* [Problem to solve] Everything from the line with "At what coordinates should I click to accomplish: Open" to the end of the data is to be retyped exactly, and nothing else.

-- Opening Marker --

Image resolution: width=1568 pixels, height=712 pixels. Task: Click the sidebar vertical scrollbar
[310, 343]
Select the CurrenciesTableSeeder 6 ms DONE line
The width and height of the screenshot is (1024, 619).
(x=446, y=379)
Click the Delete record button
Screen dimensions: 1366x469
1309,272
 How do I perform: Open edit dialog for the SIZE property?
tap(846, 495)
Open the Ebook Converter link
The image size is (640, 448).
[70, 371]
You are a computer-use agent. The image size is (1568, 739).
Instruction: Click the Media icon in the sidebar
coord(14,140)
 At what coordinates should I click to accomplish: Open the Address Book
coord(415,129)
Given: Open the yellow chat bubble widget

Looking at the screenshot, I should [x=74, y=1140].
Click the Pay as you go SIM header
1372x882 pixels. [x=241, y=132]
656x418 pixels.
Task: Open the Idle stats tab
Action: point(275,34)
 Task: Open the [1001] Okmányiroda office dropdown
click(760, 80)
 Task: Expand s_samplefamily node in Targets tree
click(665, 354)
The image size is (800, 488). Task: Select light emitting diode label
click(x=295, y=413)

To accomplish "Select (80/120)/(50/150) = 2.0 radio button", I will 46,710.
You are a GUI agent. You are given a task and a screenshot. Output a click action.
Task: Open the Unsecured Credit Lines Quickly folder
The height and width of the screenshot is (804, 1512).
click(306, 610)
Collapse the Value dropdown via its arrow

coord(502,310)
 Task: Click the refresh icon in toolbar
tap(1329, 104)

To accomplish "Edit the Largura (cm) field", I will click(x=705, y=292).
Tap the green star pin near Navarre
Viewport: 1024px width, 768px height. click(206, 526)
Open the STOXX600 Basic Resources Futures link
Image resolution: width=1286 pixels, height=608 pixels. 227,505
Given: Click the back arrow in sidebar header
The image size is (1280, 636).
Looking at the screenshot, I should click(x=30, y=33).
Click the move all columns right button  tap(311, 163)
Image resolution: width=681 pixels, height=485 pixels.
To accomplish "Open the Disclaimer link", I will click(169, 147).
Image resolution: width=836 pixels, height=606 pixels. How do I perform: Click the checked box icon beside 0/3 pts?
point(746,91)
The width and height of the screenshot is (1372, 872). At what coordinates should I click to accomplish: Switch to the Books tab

-- Closing Marker --

* [Result of the task]
 At what coordinates should I click to accomplish: Open the Address Book
coord(415,129)
Given: Open the yellow chat bubble widget

Looking at the screenshot, I should [x=74, y=1140].
Click the Pay as you go SIM header
1372x882 pixels. [x=241, y=132]
656x418 pixels.
Task: Open the Idle stats tab
Action: point(275,34)
 Task: Open the [1001] Okmányiroda office dropdown
click(760, 80)
 Task: Expand s_samplefamily node in Targets tree
click(665, 354)
The image size is (800, 488). Task: Select light emitting diode label
click(x=295, y=413)

To accomplish "Select (80/120)/(50/150) = 2.0 radio button", I will 46,710.
You are a GUI agent. You are given a task and a screenshot. Output a click action.
Task: Open the Unsecured Credit Lines Quickly folder
The height and width of the screenshot is (804, 1512).
click(306, 610)
Collapse the Value dropdown via its arrow

coord(502,310)
 Task: Click the refresh icon in toolbar
tap(1329, 104)

To accomplish "Edit the Largura (cm) field", I will click(x=705, y=292).
Tap the green star pin near Navarre
Viewport: 1024px width, 768px height. click(206, 526)
Open the STOXX600 Basic Resources Futures link
Image resolution: width=1286 pixels, height=608 pixels. 227,505
Given: Click the back arrow in sidebar header
The image size is (1280, 636).
Looking at the screenshot, I should click(x=30, y=33).
Click the move all columns right button  tap(311, 163)
Image resolution: width=681 pixels, height=485 pixels.
To accomplish "Open the Disclaimer link", I will click(169, 147).
Image resolution: width=836 pixels, height=606 pixels. How do I perform: Click the checked box icon beside 0/3 pts?
point(746,91)
The width and height of the screenshot is (1372, 872). At what coordinates should I click to accomplish: Switch to the Books tab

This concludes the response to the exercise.